I briefly mentioned that my husband designed my current workout program for me when I announced that I signed up for the Hardstyle Kettlebell Workshop (HKC) on September 11 in Connecticut. I gave an example of one of my three workouts in my post about working out after you have a baby. He gave me three workouts and I have been doing each one once a week. So I’m doing three tough strength workouts and filling in another two or three days with a run or some other type of flush exercise as well as stretching and foam rolling. The last day of the week has been a much needed rest day.
I have been doing the workout below for 4 weeks and not to toot my own horn or anything, but I am incredibly impressed with the progress I have made so far.
Not that I had any doubts, but I guess this guy, Mike Perry, is onto something when it comes to getting people strong. 🙂
After giving birth I spent the first 6 weeks or so doing general workouts and trying to get my fitness back a bit. Once I had my 6 week checkup, I reached out for help because I wanted to get strong, like really strong. 😉
It’s amazing how when you put your mind to something you can do it. Just this morning I was trying to finish my last set of deadlifts and had to have a serious pep talk with myself in order to finish. I said outloud a few times…”You just did 2 reps…you can do 2 more!”. I also may or may not have sent a text to my hubby after my workout that said “WOW. I hate you and love you all at the same time for helping me with this workout program.”

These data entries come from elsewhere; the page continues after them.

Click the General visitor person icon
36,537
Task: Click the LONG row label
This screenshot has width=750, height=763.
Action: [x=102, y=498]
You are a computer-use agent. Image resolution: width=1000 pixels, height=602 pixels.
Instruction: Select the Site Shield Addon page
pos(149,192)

I’ve done the workout below four times (one time each week for the last four weeks). Check out the progress that I have made in just a short time. Next week I’ll be starting a new workout program, but it will include many similar exercises. I’ll keep you posted on the changes and also on my progress!
Turkish Get Up w/ light bell 4 min each side
- 1st workout – 18lb, but this was REALLY hard
- 4th workout – 18lb, but this was easy
Goblet Squats (10 reps)
- 1st workout – 10K Kettlebell
- 4th workout – 12K Kettlebell (2 rounds for a total of 20 goblet squats)
Push ups (10 reps)
- 1st workout – 10 push ups
- 4th workout – 2 rounds of 10 push ups
(10 reps, 8 reps, 6 reps, 4 reps, 4 reps (increase weight for each of
the 5 sets))
- 1st workout max – 130lbs for 4 reps w/ trap bar
- 4th workout max – 160lbs for 4 reps w/ trap bar
Pullups GTG (grease the groove)
- 1st workout – 20 w/ large band assistance
- 4th workout – 15 w/ small band assistance and 15 with large band assistance
Long cycle clean and push press
(Using double kettlebells 5 reps, 3 reps, 2reps (Do 5, rest a min, do 3, rest a min…) x4)
- 1st workout – 4 rounds with 10K kettlebells
- 4th workout – 4 rounds with 14K kettlebells
Some of this might be a bit confusing if you’re not familiar with these exercises and/or with the kettlebell weights, but just trust me when I say this is a HARD workout. It’s possible to get strong quite fast when you make sure you take rest days and challenge yourself during every workout. A big thanks to my hubby who has been incredibly encouraging! I can’t wait to see my next workouts (which I’ll start next week).
Stay tuned for my 2 month progress post on banishing the baby bulge (see month 1 post here). It’s been 2 months today since this little guy was born and I have new photos, measurements and bodyweight updates to share with you all.
Do you ever follow a workout program or do you just wing it?